Last night I had the privilege of meeting with Jennifer Mason of Jennifer Mason Photography while at a support group for birth professionals who assist families through pregnancy and infant loss. While our group was there to provide support to each other, network, and listen to our stories of baby loss, someone shared a story of a recent loss.
This person lost a family member that lived with them for fifteen years the day after mother’s day this year. The pain from their loss was still fresh and new and she was still grieving while she shared her story and the support she has received over the last few weeks. Her story of support and the mementos that were provided to her family after this loss mimicked the support that ALL families should receive after a miscarriage, stillbirth, or infant loss.
Her family member that passed away was not a person. It was their family dog. This family had to make the heart wrenching decision to have their dog pass safely in their arms due to her failing health. The family stayed with their dog until it was confirmed that she no longer had a heartbeat and they were all devastated despite their preparations for this day.
At the veterinarian’s office, the family were offered plenty of time to say good-bye, a paw print, a lock of hair, and cremation. It was described that whenever the staff members asked the family if they wanted something to remember their pet that they said yes to everything.
This got me thinking. If this kind of support is offered to families who have lost a pet, why isn’t this offered to families who have lost a child?

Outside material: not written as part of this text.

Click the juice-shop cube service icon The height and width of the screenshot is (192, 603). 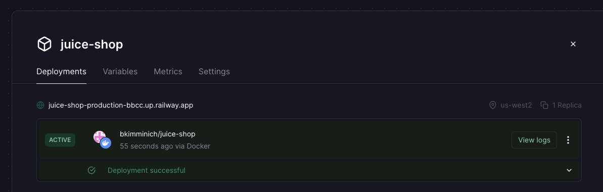tap(44, 44)
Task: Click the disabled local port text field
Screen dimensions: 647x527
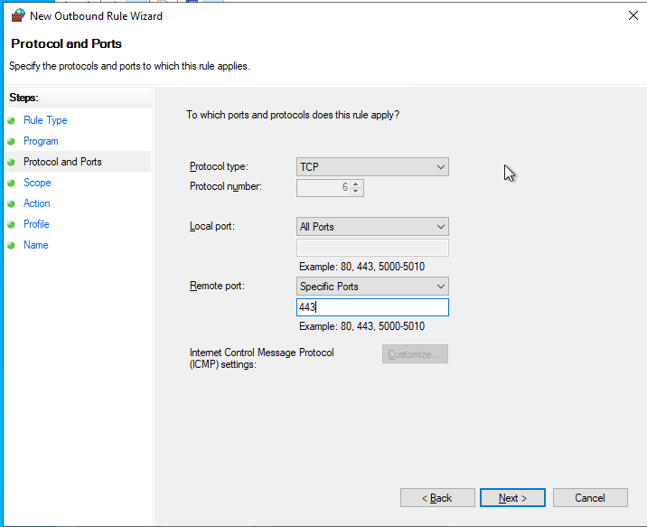Action: tap(372, 248)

We had to put our family dog, Sophie down just before Thanksgiving in 2012. She was only five years old but she had severe hip problems and could no longer walk. Her final night she walked outside to use the restroom and fell in the snow. She would often lay in the snow because she loved the snow but after a bit, we noticed she wanted to come in but couldn’t. I helped my husband get her inside (all 160lbs of her) using a towel. She was so heavy, we could o
nly manage to get her in as far as the back door. We had hoped that after she warmed up a bit, she would get up and walk to her bed.
In the morning, we discovered she was in the exact same spot where we left her and she was suffering. We knew it was time and we were devastated. We had watched her hips progressively get worse and fail her numerous times but no amount of preparation helped us with the difficult task we faced with her. I knew what to expect. I had worked as a Veterinary Technician as a teenager and I was there when many dogs were euthanized but this was my dog. Things were different.
When we got her to the Vet’s office (with the help of neighbors), they offered us time to sit with her before they came in to administer the drugs. They were empathetic and didn’t rush us. They gave us a private room and dimmed the lights. When we felt we were ready, they came in and administered the drugs that took her life. We watched her body go limp as her breathing stopped.
My son was devastated and laid on top of her bawling. We were all crying in the room. The veterinarian confirmed she no longer had a heart beat, offered her condolences, and told us to take as much time as we needed. We sat with her, uninterrupted for about thirty minutes. We would have stayed longer, but I knew the process of death and I didn’t want my son to smell her bowels when they let loose so we left her on the floor of the dark room and closed the door behind us.
As we checked out, we were offered a paw print and cremation for her. They had a brochure and even had different urns or lockets we could place her ashes. She was the size of a person so we would need an urn if we were going to do that. We decided on just the paw print.
Relating this to miscarriage and stillbirth can be controversial but my point in this blog is how come the veterinarian’s have this bereavement and mementos thing right but hospitals and clinics fail so miserably? Why is a dogs life more important than a baby’s life?
The only thing I have of Ruby’s is an ultrasound picture of her lifeless body. I had to beg and plead for the pictures though a nurse that asked me “Why would you want a picture of a dead fetus?” I wished I had answered her, “Because it’s all I have of my baby.”
I cherish her ultrasound picture. It’s my “Proof of Life.” Ruby existed just as millions of babies who are born via miscarriage and stillbirth existed. Where is their proof of life though? Why isn’t everyone offered mementos, pictures, cremation, burial, funerals, memorial services, foot prints, hand prints, locks of hair, a certificate of life, and hand or foot molds? Why are some babies carried out in cardboard boxes completely naked inside while others are dressed and placed in paper mache’ make-shift coffins in the hospital?
Why are some families given all the time they need to grieve and others have their baby whisked away without even a glimpse? Why are some families treated like grieving parents while others are treated like failures or a poor medical event that needs to be brushed under the rug?
We MUST break this silence! Nurses, doctors, midwives, and other caregivers need to encourage families to hold their babies, have pictures taken, have support during and after their birth, have memories and mementos created, and treat the family as if they lost the most important member of their family…because guess what? They DID!
It’s time to spread the word that we are done being treated like our dead children weren’t worthy of love. Return to Zero has really helped us with that movement but it’s not enough. We need to do more and demand they provide mementos for stillborn babies and miscarriages. It’s time to speak up!